E’ bene precisare che “La Grande Bellezza” di Paolo Sorrentino vanta un nutrito elenco di premi vinti tra Nastri d’Argento, Golden Globe, Bafta, David di Donatello e ne tralasciamo, probabilmente, alcuni fino all’Oscar 2014 come miglior film straniero: Jep è proprio in gamba non a caso si chiama Gambardella: sembra nulla ma è col “Nulla” che vince la statuina d’oro.

Jep Gambardella: maschera teatrale

La pellicola si dipana in un flusso coscienza alla Joyce e consente al personaggio, che come vuole l’etimo di ‘persona’ è una “maschera teatrale”, di nascondere il suo vero volto in luccicanti e turbinose feste innaffiate da bollicine e avviluppate in chiacchiere mondane.

Jep è la maschera per eccellenza e Paolo Sorrentino fa del suo film l’essenza della settimana arte: il trionfo della rappresentazione: l’incipit sotteso al racconto è riconducibile al “ciò che non siamo ciò che non vogliamo” o “spesso il male di vivere ho incontrato” di Eugenio Montale.

Gambardella e la ricerca di sé stesso

Inizia, di fatto, con il migliore Louis-Ferdinand Céline del “Viaggio al termine della notte”: “Il viaggio che ci è dato è interamente immaginario…Uomini è tutto inventato, nient’altro che una storia fittizia” e aggiunge Céline “Basta chiudere gli occhi”  ed è quello che Jep sa fare al meglio.

Jep ha deciso di non vedere cosa c’è “dall’altra parte” di quella che è diventata la sua vita racchiusa nel vortice della mondanità: una coazione a ripetere che gli consente di non fare i conti col sé.

Il nulla dalla letteratura al cinema

Leopardi non è citato nel racconto eppure il suo “naufragare m’è dolce in questo mare”, che richiama “L’Infinito” con cui la finitezza umana si confronta da sempre, attraversa ogni frame di Sorrentino e fa il paio col senso del Nulla che è il tema del pensare umano di ogni tempo e del film stesso.

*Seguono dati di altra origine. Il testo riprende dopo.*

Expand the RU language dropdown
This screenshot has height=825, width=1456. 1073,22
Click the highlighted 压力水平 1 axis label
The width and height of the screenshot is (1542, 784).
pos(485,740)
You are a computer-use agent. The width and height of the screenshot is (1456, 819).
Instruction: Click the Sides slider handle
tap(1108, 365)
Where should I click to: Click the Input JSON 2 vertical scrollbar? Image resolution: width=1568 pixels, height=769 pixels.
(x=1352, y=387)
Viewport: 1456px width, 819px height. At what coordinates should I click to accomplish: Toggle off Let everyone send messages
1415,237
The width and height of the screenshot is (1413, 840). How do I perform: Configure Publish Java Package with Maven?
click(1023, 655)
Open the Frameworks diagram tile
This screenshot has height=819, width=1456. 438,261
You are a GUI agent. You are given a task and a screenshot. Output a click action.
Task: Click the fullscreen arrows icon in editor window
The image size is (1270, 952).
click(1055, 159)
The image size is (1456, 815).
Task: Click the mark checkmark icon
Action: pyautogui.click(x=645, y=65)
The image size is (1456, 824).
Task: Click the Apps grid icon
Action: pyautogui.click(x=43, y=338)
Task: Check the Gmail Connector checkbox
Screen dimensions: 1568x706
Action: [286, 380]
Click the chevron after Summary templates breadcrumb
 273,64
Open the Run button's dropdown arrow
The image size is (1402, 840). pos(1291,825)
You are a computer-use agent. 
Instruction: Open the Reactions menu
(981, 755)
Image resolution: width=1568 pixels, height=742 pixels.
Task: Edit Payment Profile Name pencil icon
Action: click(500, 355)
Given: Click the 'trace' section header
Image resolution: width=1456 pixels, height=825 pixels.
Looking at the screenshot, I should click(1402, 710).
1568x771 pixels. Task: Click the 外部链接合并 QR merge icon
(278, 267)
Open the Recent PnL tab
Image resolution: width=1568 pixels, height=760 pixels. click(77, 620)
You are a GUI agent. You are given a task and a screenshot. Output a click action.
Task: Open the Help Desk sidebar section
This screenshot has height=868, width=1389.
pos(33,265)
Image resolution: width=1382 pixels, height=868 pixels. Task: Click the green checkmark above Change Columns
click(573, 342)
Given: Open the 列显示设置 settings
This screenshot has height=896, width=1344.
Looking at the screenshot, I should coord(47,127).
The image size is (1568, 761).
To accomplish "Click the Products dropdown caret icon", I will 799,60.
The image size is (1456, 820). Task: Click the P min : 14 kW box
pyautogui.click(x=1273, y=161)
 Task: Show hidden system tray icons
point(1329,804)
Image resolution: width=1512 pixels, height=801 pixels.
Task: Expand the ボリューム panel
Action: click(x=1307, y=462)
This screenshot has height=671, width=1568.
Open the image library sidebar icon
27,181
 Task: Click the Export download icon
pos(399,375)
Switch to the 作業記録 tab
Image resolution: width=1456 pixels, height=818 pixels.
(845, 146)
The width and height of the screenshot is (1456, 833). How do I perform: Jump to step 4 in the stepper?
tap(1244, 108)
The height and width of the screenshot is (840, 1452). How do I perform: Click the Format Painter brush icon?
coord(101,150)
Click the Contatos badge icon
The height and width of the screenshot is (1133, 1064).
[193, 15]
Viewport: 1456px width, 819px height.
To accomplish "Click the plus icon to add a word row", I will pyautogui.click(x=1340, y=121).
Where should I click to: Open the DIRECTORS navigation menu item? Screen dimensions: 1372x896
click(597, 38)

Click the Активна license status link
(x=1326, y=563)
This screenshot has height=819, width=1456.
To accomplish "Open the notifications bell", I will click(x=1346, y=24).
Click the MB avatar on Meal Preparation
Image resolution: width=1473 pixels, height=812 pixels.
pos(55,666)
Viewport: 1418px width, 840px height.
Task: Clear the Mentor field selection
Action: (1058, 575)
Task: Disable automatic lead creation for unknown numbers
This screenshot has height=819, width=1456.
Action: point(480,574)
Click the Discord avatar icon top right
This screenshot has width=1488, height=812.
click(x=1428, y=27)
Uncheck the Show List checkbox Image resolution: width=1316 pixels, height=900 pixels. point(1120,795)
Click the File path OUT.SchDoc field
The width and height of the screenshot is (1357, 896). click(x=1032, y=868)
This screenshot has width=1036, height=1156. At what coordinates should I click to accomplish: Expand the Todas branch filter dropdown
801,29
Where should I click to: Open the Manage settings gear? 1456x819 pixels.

E’ negli interstizi di questi momenti immersi nel Nulla di toilette e assordanti vacui discorsi a gogò che “le memorie” emergono “dal sottosuolo”: Dostoevskij non è il solo nume tutelare della trama che spazia da Stendhal a Flaubert, e naturalmente Proust: il primo a fare del ‘tempo interiore’ il protagonista della “Recherche” insieme alla “memoria involontaria” che emerge nella tazza da thè che avvolge la “madaleine”: sono le pagine immortali della scrittura che ha cambiato le sorti del romanzo.

L’esperienza della pagina bianca

E che nel film cambia la vita di Jep che così parlava di sé «Mi chiedono perché non ho più scritto un libro. Ma guarda qua attorno. Queste facce. Questa città, questa gente. Questa è la mia vita: il nulla. Flaubert voleva scrivere un romanzo sul nulla è non ci è riuscito: dovrei riuscirci io?».

Nei momenti della sua presa di coscienza sa ancor di non essere Flaubert ma se, prima questa consapevolezza lo rendeva succube del panico da pagina bianca, ora diventa la scaturigine del suo riscatto da quel vortice della mondanità in cui è volutamente precipitato perché il suo scopo non era “essere semplicemente un mondano” egli voleva “diventare il re dei mondani” e non voleva “solo partecipare alle feste” ma “avere il potere di farle fallire” e raggiungere, con esse, il proprio fallimento.